How to Train Yourself Mentally for Your Next Race

Long runs and speed workouts aren't the only thing you need to be ready for race day. Being mentally prepared is just as important.

If you’re planning to run a race, chances are you’re probably planning to train for it too. You’ll do long runs and speed work. Maybe you’ll hit the gym. You might hire a coach, who will give you workouts to get you physically ready for the big day. But what will you do to prepare mentally?

“It’s amazing how much time and money and energy goes into performance, and they just leave the mental stuff to chance,” says Dr. Jim Afremow, a sports psychologist and author of The Champion’s Mind.

While runners typically train their bodies, they often don’t train their minds as thoroughly. Sometimes it’s because they simply don’t know how or have a misunderstanding about what mental training consists of. But, that leaves them open to all kinds of problems when the going gets tough.

“Often it’s not the physical that actually holds them back,” says Kara Zakrzewski, a former elite beach volleyball player and founder of Mental Toughness Inc.

Performance in the Present

The most common problem Zakrzewski says she sees in endurance athletes is a tendency for them to let their minds wander and not focus on the present moment. But that’s a mistake.

“Performance only happens in the present,” says Zakrzewski, meaning that, during a race, you can’t perform well in the past or in the future. You can only run well at this exact moment. “Right now and then right now and right now and now.”

Since running doesn’t require the technical focus of gymnastics, for example, it can be easy to get distracted as you’re going along. “Focus tends to be divided between past and future,” says Zakrzewski, which turns into a conversation in your head about what you should have done and what you should do in the future. “It decreases the opportunity for performance.”

“You start thinking about the finish well before you’re even close to getting to the finish,” says Ryan Ghelfi, an elite ultrarunner with Hoka One One.

In order to come back into the present, Zakrewski says that runners can focus on a specific physical aspect of running—their breath or their footfall—or they can use some kind of a phrase or mantra to bring their attention back to what they’re doing: running as fast as they can. To figure out what mantra might work for you, says Afremow, you should develop a few and try them in practice. Not every general “just do it” mantra will work for everyone.

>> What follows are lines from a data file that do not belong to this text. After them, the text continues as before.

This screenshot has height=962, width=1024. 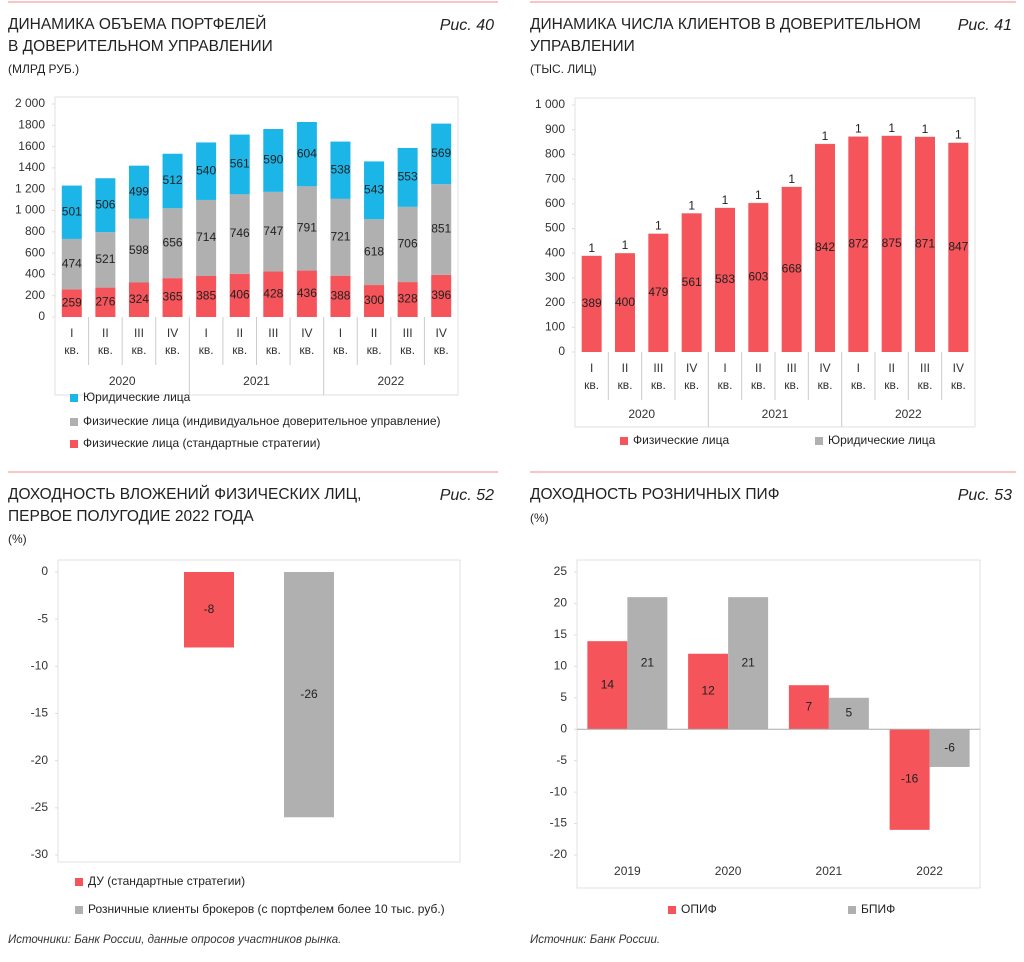 I want to click on x-group-label: 2022, so click(x=908, y=414).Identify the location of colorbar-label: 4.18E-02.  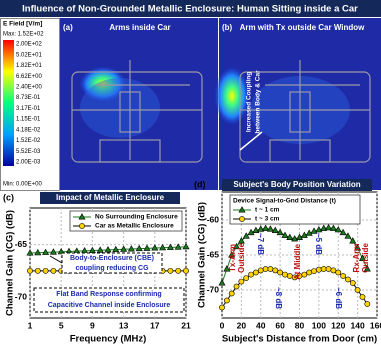
(28, 130).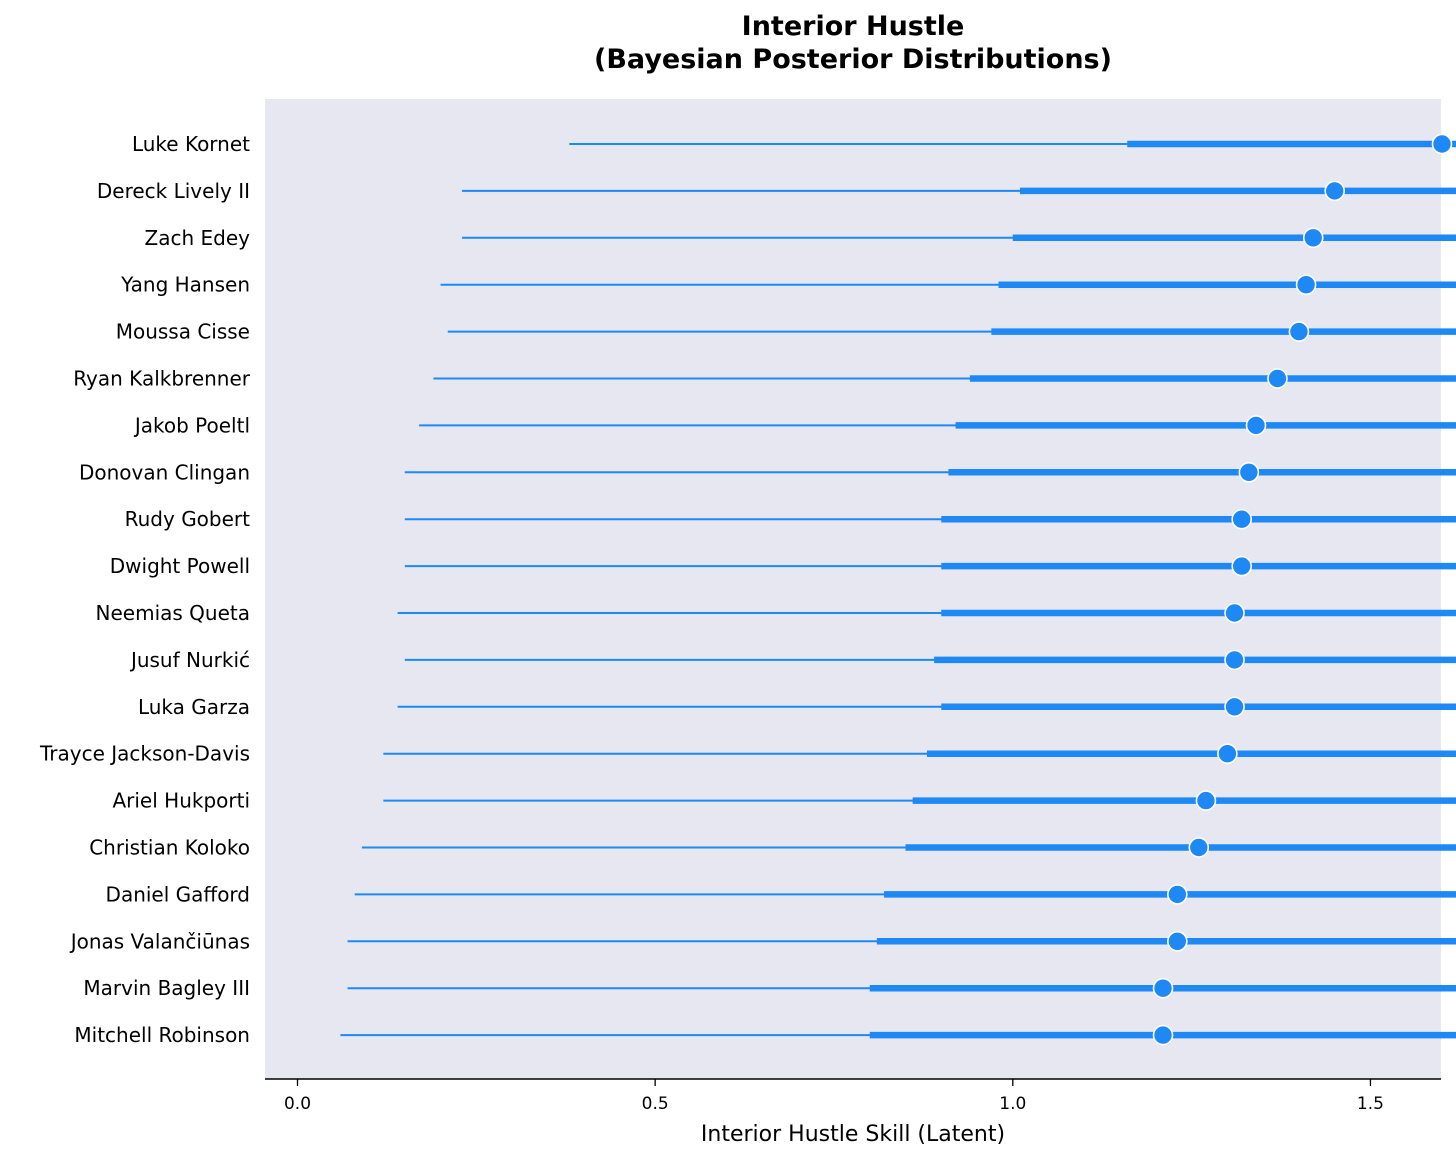 The width and height of the screenshot is (1456, 1160). Describe the element at coordinates (185, 285) in the screenshot. I see `player-label: Yang Hansen` at that location.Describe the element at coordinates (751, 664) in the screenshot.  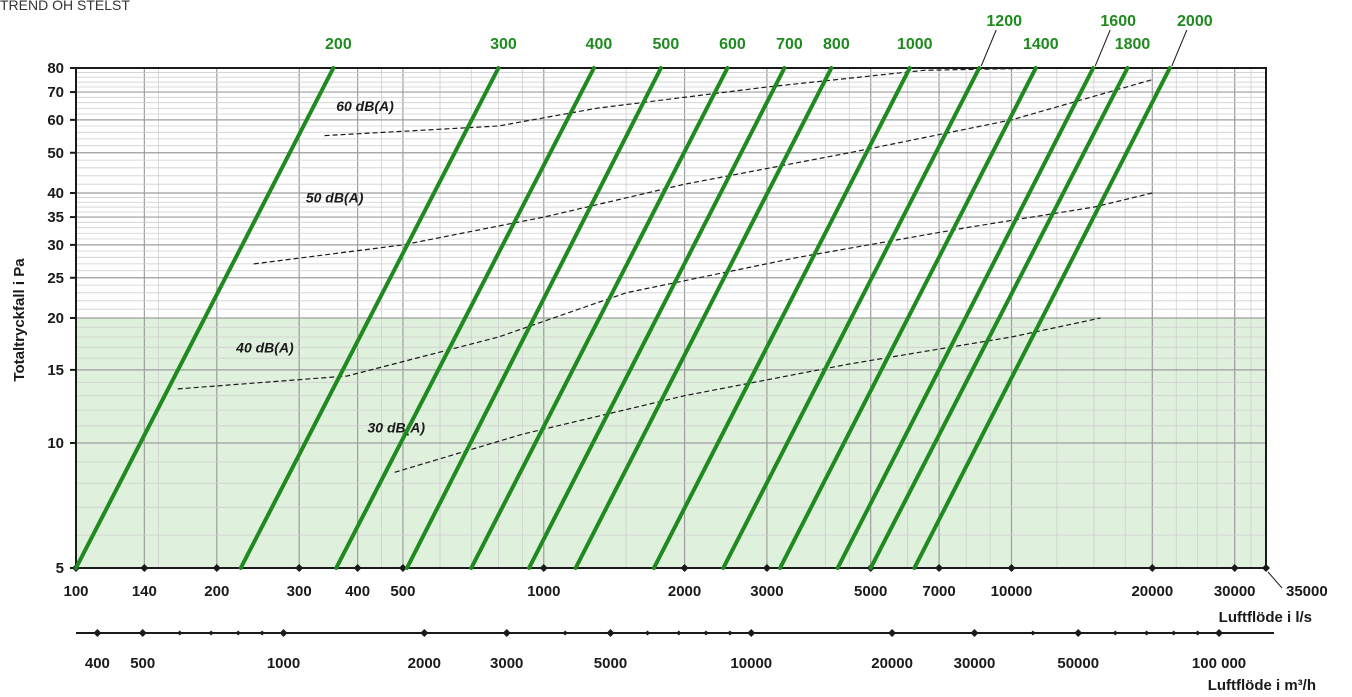
I see `x2-tick-label: 10000` at that location.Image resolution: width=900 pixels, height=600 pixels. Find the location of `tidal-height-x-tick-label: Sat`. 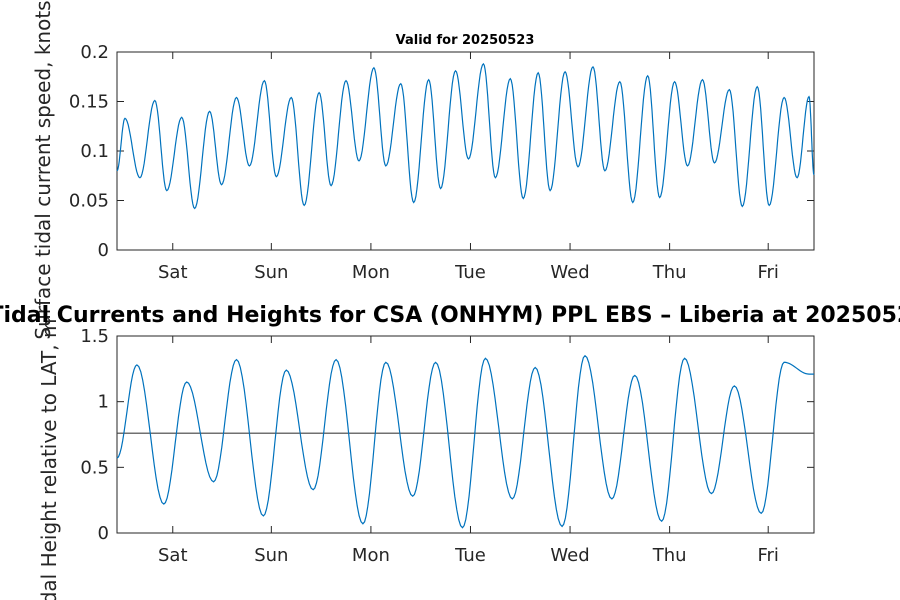

tidal-height-x-tick-label: Sat is located at coordinates (173, 556).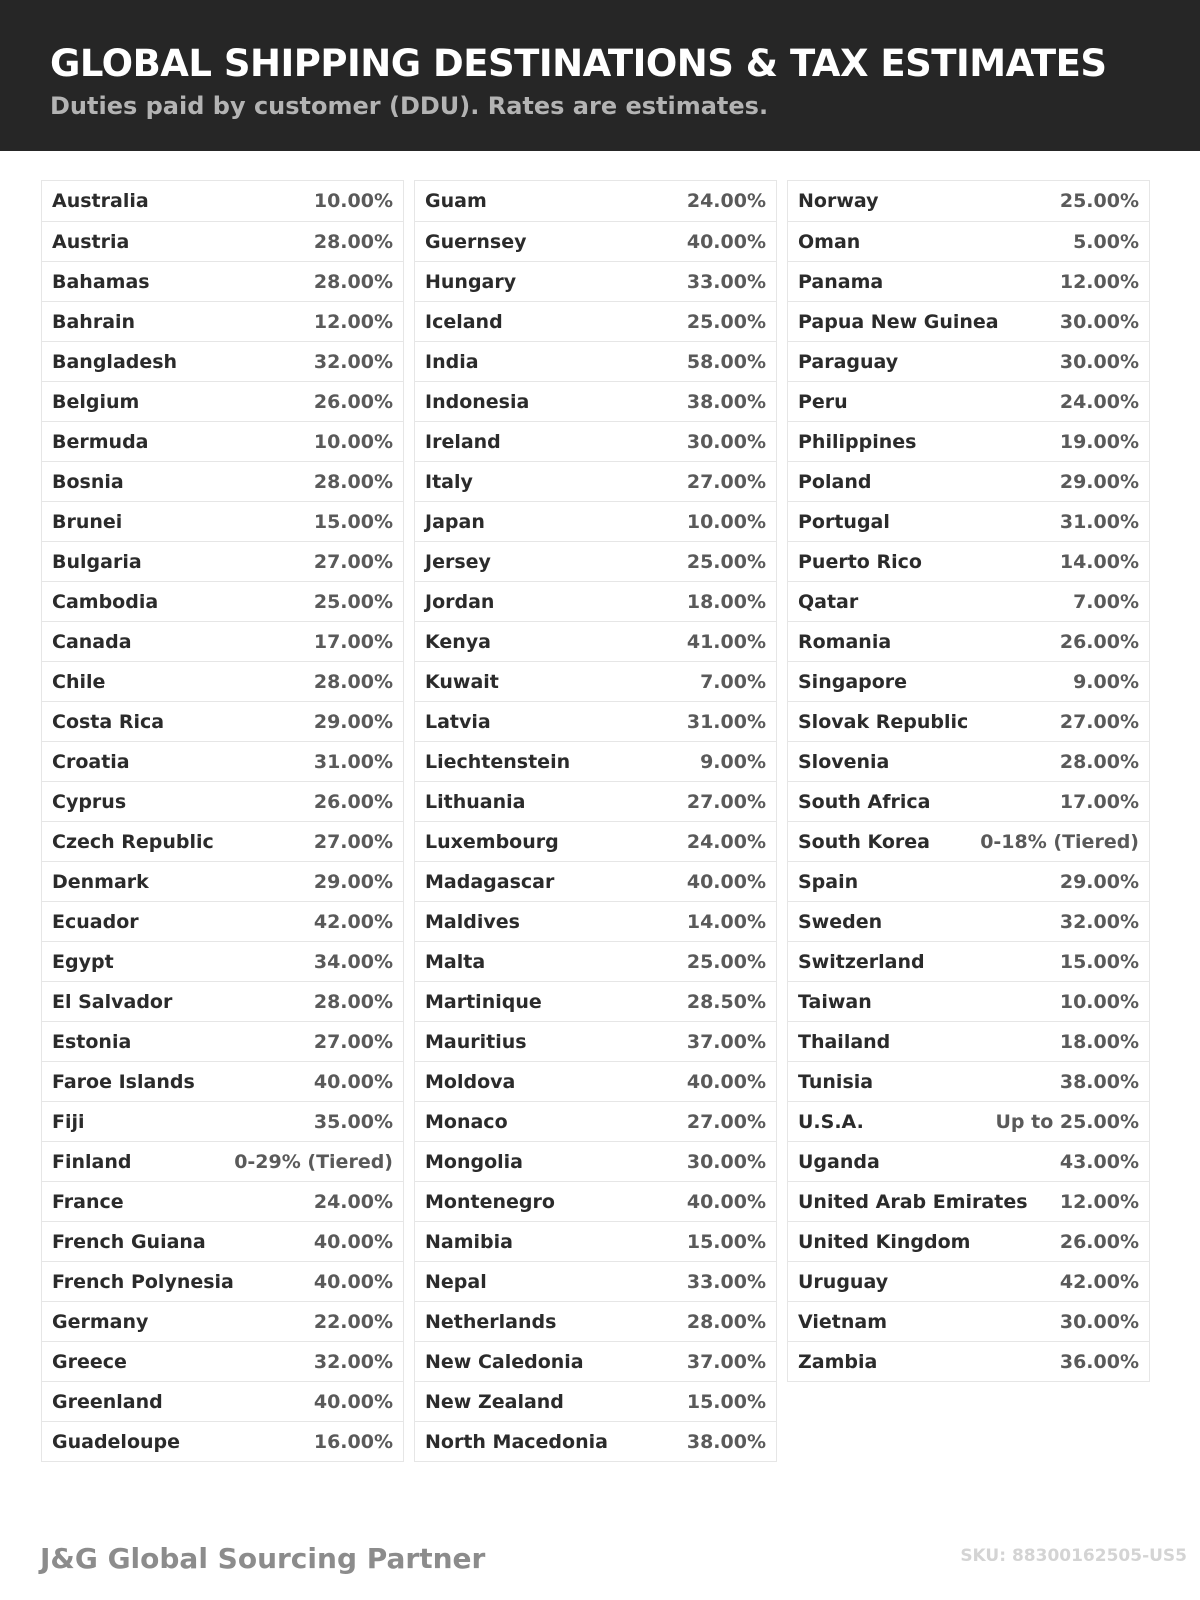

Ultrarunner Ras Vaughan likes to ask himself if his daughter’s life were in danger and he had to get to her, could he do it? “And the answer is always, undoubtedly, yes,” he says. “I can run. I can power hike. I can walk. I can crawl. Whatever it takes. At that point, I have to admit that I am physically capable of doing it, so it’s just a matter of motivating myself to do so.”

Find whatever it is that works for you. Once you figure out what will help you be in the moment in a race, you can then train yourself to think in that moment.

Training Through Mental Fatigue

Another field of study has focused on training athletes to cope with mental fatigue. Maybe you’ve noticed that when you’re stressed at work or mentally worn out, your workouts and races can seem so much harder than usual. Well, it’s not just in your head. Or, it is, but it’s not just you.

Samuele Marcora, a professor of sports and exercise science at the University of Kent, has developed a brain endurance training protocol that improves performance by changing the participants’ perception of how hard that performance is. By doing cognitive mental tasks on a computer screen while training on a stationary bike, one group of soldiers in the U.K. increased their time to exhaustion in a test by 126 percent after 12 weeks. (The control group, which only trained on the stationary bike but didn’t do the mental training tasks, increased their performance on the test by 42 percent.)

“First and foremost, the increased training load on the brain leads, over time, to brain adaptations that make producing the same speed and power feels easier,” he says. “The second benefit is that athletes using brain endurance training get used to running/cycling/swimming in conditions of mental fatigue similar to those experienced during long races.”

While the mental training tasks he gave the study participants are designed to specifically trigger overload in the anterior cingulate cortex, any kind of mental task that requires focus can also help condition your brain to deal with mental fatigue.

Marcora found in a review of the literature on psychological training for endurance sports that mental fatigue is one of the most common things that undermines performance, because of the altered perception of how hard the effort is. Visualization, self-talk, and appropriate goal setting were all also found to help improve performance.

Practice Makes Perfect

When you visualize what will happen in a race, Zakrewski says, the same muscles fire as when you’re actually running. That can be a good chance to play through, in your head, what you want to do, especially what you want to do when things get tough.

Ghelfi said he likes to visualize the actual race course, break it into sections, and picture the hard parts. “It’s good to not expect it to be easy,” he says.

You can also practice what you say in your head. The problem that a lot of people have with positive self-talk, in the traditional sense, is that we know when we don’t really believe what we’re telling ourselves. “We can tell when other people are BSing, so when we’re doing it to ourselves we know all the time,” says Zakrewski. Instead, she suggests stepping back and re-framing the issue. Instead of thinking about how far behind you are of your goal pace, you could think about what the opportunity is: a chance to see how much faster you can go in the second half, or maybe you’re dealing with adverse conditions well, or you’re behind your A goal but you’re well ahead of your B goal.

The most important thing is to work on these things in practice, or they won’t work in a race. Afremow actually believes that how we view practice and races is entirely upside-down. Instead of stressing out about races, we should focus on improving in workouts and try our hardest to get better on training days. Then, the race is just “a fancy practice,” he says.

Athletes typically get to a race, Afremow says, and lose confidence or tense up. Instead of thinking about all the ways they’re prepared and staying loose, they think about how they’re not as good as this other person, or about how they feel awful. That’s why one of Afremow’s favorite quotes, from Olympic gold medalist Maurice Greene is: “Train like you’re number two, race like you’re number one.”

But whether you’re training your brain to withstand mental fatigue or reminding yourself in the middle of the marathon that rough patches pass, remember one thing: you like running and this is what you do for fun.

“No one ever calls me and says they’re keeping things too simple or they’re having too much fun,” says Afremow.